(Saved data entries)
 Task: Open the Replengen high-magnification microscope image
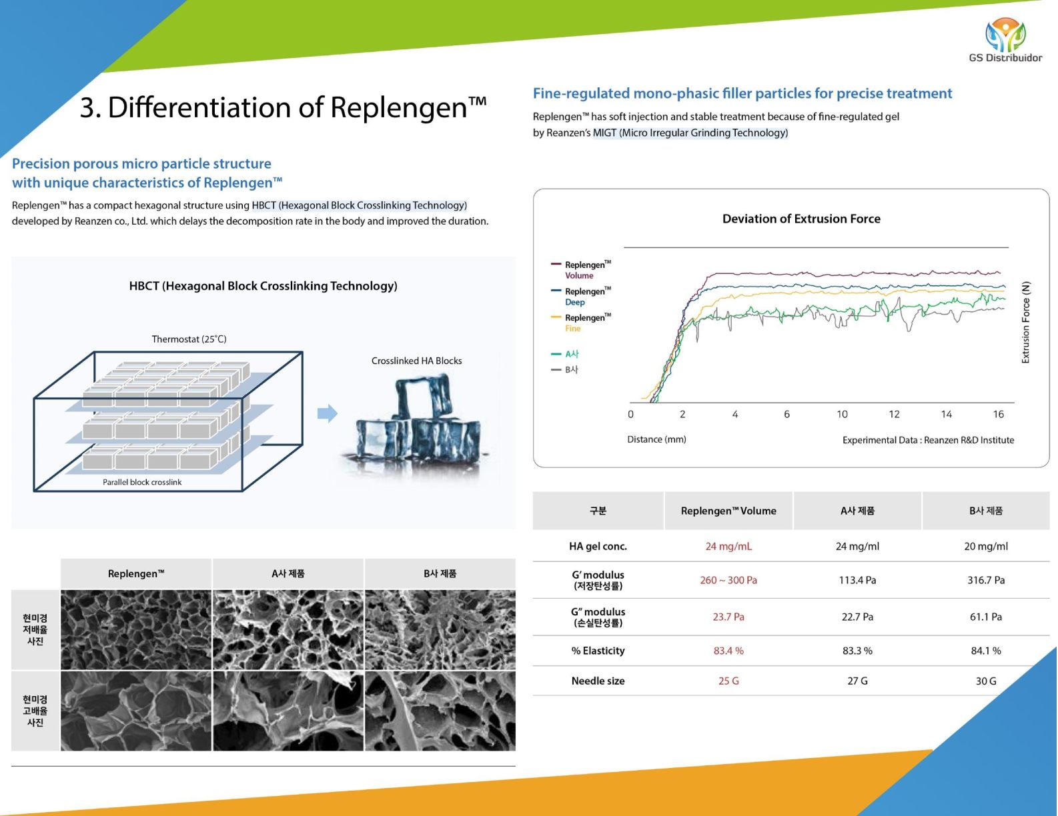[136, 711]
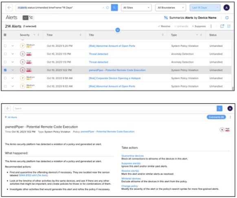Open the column layout grid icon
This screenshot has height=198, width=237.
pos(229,26)
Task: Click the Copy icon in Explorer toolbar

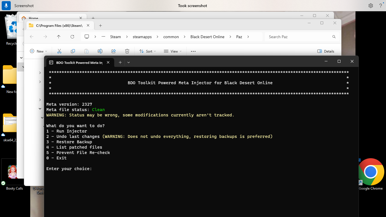Action: (73, 51)
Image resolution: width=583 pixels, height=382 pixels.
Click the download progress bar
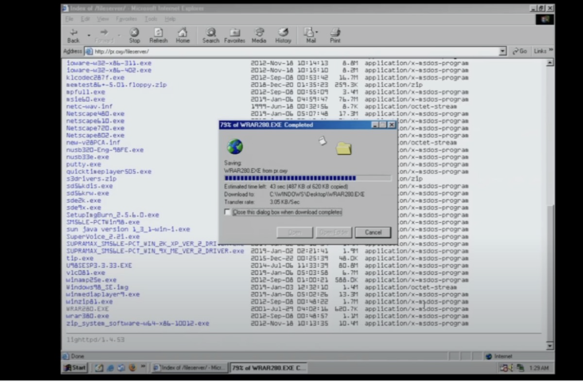pyautogui.click(x=308, y=178)
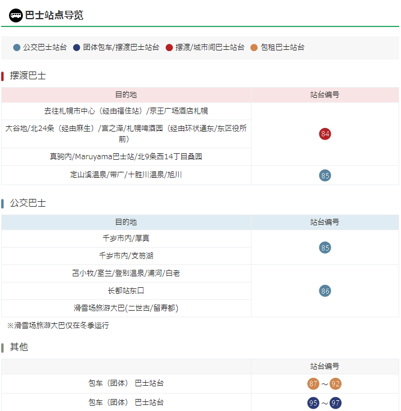Click the 85 badge next to 千岁市内 rows
The width and height of the screenshot is (401, 411).
pos(325,248)
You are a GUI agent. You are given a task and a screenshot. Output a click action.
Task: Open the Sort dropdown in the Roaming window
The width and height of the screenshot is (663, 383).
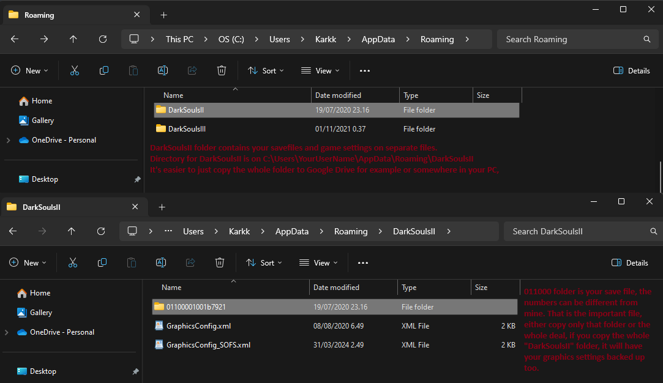(266, 70)
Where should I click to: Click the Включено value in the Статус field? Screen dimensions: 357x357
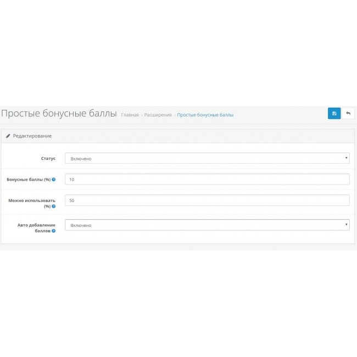[x=81, y=159]
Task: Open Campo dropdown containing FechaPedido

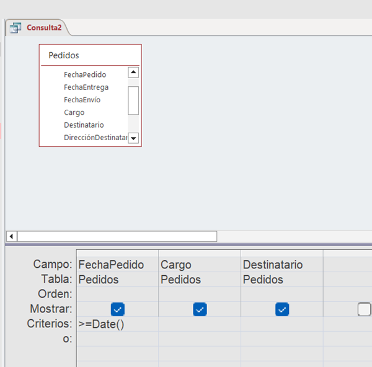Action: 117,265
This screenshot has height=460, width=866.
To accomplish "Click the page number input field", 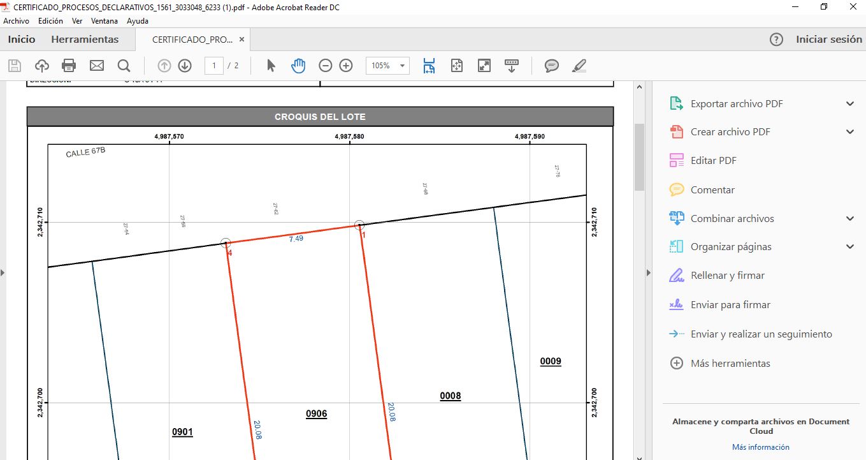I will [214, 66].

* _REQUIRED WORK_:
If a picture sits between the line containing "Image resolution: width=583" and the line containing "You are a GUI", leave it out, and return the lines of that range above exactly, both ends included.

* _ANSWER BOX_:
Image resolution: width=583 pixels, height=382 pixels.
Click the download progress bar
pyautogui.click(x=308, y=178)
Click the 85 badge next to 千岁市内 rows
The width and height of the screenshot is (401, 411).
pos(325,248)
You are a GUI agent. You are given a task and a screenshot. Output a click action.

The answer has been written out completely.